* Excerpt provided *
== == ==
4. The fact that the instrument being construed is an enterprise agreement made pursuant to Part 2-4 of the FW Act is itself an important contextual consideration. It may be inferred that such agreements are intended to establish binding obligations.
5. The FW Act does not speak in terms of the ‘parties’ to enterprise agreements made pursuant to Part 2-4 agreements, rather it refers to the persons and organisations who are ‘covered by’ such agreements. Relevantly s.172(2)(a) provides that an employer may make an enterprise agreement ‘with the employees who are employed at the time the agreement is made and who will be covered by the agreement’. Section 182(1) provides that an agreement is ‘made’ if the employees to be covered by the agreement ‘have been asked to approve the agreement and a majority of those employees who cast a valid vote approve the agreement’. This is so because an enterprise agreement is ‘made’ when a majority of the employees asked to approve the agreement cast a valid vote to approve the agreement.
== == ==
* Stated problem 1 *
Repeat a passage from the enterprise agreement excerpt word for word, starting at the words "4. The fact" and ending after the words "establish binding obligations.".
The enterprise agreement excerpt and the entries were drawn from unrelated sources.

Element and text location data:
== == ==
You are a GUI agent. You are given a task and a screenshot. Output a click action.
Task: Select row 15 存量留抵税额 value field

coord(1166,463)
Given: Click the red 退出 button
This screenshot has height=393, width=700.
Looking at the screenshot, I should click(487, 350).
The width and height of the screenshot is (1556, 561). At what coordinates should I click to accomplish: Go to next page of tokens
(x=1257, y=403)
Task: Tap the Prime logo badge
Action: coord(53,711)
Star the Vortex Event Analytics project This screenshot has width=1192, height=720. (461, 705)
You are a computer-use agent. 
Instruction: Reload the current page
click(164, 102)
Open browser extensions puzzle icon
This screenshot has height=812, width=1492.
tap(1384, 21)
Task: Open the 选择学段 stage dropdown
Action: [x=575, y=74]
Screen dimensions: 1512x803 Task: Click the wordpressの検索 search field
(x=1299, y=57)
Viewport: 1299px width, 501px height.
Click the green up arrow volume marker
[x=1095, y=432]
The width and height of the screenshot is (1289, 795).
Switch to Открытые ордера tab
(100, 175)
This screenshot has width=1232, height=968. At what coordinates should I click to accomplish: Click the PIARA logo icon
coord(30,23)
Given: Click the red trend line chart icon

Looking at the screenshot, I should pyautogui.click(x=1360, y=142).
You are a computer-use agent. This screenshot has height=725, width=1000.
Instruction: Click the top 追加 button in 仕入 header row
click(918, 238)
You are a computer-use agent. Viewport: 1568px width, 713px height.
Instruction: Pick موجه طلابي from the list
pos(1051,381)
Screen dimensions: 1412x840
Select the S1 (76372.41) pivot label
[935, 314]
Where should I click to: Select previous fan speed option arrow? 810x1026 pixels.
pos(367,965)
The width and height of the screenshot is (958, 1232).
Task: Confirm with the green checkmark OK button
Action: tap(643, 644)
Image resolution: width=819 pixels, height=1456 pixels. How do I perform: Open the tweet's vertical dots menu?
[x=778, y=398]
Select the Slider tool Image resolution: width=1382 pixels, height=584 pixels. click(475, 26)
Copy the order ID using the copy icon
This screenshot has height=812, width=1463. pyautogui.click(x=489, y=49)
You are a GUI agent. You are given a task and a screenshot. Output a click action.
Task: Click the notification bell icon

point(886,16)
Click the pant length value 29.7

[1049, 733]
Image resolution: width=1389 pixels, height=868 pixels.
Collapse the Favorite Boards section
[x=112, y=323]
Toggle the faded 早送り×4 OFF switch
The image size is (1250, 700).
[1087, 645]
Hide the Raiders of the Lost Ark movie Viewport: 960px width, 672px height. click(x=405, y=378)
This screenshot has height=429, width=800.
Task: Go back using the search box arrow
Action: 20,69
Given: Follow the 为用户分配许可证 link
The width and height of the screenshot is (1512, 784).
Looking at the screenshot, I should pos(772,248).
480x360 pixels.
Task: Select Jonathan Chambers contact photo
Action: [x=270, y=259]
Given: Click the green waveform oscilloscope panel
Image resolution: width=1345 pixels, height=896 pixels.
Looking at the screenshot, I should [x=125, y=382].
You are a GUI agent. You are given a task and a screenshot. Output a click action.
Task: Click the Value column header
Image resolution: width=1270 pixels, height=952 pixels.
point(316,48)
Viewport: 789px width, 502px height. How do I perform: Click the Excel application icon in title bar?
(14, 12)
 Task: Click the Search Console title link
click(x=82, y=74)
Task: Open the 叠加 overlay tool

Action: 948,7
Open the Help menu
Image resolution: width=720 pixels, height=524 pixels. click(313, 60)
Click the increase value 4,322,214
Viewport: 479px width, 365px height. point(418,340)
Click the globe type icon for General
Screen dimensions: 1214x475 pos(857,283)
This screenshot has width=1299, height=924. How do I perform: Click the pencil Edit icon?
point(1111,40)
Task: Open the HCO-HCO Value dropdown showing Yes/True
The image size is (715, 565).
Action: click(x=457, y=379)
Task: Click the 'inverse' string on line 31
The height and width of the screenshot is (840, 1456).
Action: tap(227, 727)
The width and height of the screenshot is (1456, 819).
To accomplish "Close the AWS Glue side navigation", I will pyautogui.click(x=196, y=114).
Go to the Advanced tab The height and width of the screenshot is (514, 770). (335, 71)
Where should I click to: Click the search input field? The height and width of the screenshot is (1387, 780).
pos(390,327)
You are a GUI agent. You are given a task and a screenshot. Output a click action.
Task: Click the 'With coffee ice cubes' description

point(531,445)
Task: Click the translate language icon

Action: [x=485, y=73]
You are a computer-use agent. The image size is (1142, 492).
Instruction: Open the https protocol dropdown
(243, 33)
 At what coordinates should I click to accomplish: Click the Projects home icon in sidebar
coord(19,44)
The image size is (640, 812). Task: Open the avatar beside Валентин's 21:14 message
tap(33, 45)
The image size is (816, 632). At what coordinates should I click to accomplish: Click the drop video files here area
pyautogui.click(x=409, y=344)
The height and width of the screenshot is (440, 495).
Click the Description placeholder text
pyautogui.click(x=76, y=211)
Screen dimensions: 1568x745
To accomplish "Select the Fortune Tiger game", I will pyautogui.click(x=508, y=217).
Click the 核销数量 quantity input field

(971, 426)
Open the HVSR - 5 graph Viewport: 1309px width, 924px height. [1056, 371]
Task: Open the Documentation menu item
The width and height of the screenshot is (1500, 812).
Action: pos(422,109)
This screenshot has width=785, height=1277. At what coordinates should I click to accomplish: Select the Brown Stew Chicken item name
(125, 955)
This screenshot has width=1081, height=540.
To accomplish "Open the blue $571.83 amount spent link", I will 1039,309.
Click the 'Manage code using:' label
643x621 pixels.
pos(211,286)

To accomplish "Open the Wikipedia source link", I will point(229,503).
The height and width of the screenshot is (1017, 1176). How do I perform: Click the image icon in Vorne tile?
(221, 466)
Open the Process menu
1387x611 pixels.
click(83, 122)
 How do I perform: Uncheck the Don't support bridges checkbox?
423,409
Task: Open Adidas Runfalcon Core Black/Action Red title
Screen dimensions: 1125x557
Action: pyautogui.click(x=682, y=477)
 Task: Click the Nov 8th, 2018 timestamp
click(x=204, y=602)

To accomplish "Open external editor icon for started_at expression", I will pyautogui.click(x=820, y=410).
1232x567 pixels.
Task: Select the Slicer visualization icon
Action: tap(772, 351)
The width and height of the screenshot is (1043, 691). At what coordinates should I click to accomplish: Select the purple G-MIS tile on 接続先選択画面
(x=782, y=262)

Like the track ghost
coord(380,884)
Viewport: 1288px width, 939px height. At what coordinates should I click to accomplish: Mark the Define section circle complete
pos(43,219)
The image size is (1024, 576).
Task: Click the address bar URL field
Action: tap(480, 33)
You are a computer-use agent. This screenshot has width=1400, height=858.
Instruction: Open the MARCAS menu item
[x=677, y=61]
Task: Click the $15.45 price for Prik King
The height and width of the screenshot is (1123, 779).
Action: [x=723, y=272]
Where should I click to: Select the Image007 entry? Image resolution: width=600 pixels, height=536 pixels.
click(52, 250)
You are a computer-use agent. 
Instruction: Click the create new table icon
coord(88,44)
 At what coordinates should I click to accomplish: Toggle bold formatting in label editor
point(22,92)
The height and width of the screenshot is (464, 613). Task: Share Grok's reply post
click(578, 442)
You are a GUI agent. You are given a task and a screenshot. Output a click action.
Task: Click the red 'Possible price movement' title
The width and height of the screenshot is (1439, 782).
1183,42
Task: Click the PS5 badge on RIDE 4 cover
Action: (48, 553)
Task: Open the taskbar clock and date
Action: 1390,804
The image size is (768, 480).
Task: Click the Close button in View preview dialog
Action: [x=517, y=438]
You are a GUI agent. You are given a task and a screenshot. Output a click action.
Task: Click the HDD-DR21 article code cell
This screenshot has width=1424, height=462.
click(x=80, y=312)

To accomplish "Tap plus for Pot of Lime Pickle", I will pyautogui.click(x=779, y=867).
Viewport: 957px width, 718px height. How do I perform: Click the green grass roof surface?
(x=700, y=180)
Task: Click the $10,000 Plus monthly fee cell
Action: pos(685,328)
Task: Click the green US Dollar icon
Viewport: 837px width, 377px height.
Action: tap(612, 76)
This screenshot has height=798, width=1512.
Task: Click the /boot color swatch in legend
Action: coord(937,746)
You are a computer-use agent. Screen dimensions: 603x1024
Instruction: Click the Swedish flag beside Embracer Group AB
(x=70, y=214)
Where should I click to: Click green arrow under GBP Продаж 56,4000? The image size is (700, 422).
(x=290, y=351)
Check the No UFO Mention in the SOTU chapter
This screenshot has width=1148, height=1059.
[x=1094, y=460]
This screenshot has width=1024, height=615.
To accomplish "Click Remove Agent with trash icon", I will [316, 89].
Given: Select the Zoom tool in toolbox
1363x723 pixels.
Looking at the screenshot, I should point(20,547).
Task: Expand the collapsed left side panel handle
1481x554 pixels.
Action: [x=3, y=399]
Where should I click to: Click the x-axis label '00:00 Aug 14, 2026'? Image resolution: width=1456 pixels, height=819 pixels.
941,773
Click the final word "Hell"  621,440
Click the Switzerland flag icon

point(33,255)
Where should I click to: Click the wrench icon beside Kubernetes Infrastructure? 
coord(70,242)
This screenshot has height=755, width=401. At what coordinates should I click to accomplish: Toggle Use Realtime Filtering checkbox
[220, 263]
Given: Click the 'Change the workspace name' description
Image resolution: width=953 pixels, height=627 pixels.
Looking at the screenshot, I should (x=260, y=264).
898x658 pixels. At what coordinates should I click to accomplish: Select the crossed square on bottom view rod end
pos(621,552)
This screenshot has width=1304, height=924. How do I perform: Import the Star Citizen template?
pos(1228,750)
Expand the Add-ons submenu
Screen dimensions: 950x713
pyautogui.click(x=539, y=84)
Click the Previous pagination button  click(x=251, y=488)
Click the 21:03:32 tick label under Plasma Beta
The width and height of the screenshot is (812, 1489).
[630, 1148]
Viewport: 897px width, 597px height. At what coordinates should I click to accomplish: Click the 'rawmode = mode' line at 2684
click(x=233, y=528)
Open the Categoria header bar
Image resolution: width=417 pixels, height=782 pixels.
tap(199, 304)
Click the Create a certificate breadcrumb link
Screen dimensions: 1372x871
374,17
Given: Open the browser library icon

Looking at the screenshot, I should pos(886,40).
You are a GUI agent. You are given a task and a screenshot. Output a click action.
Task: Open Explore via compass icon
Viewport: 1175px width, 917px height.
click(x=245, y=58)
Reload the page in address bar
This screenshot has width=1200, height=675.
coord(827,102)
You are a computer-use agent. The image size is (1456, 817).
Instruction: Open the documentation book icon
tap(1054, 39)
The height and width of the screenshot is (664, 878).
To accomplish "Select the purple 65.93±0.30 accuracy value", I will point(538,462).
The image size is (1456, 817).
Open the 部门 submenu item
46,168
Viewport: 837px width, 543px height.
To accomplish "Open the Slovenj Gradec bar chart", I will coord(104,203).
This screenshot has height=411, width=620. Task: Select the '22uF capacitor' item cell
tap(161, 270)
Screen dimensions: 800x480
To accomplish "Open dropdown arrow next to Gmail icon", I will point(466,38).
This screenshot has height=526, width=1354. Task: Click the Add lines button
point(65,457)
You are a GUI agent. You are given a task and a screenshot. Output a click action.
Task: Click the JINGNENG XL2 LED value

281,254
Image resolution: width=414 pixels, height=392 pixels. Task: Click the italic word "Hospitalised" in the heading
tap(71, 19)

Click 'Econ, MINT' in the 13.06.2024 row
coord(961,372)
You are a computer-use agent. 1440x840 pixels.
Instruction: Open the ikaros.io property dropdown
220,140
== == ==
* Stated problem 2 *
From the entries, reproduce the lines starting at the line that contains "Hide the Raiders" and ending after the line that contains "Action: [x=270, y=259]", including both of those lines.

* Written answer 1 *
4. The fact that the instrument being construed is an enterprise agreement made pursuant to Part 2-4 of the FW Act is itself an important contextual consideration. It may be inferred that such agreements are intended to establish binding obligations.

* Written answer 2 *
Hide the Raiders of the Lost Ark movie Viewport: 960px width, 672px height. click(x=405, y=378)
This screenshot has height=429, width=800.
Task: Go back using the search box arrow
Action: 20,69
Given: Follow the 为用户分配许可证 link
The width and height of the screenshot is (1512, 784).
Looking at the screenshot, I should pos(772,248).
480x360 pixels.
Task: Select Jonathan Chambers contact photo
Action: [x=270, y=259]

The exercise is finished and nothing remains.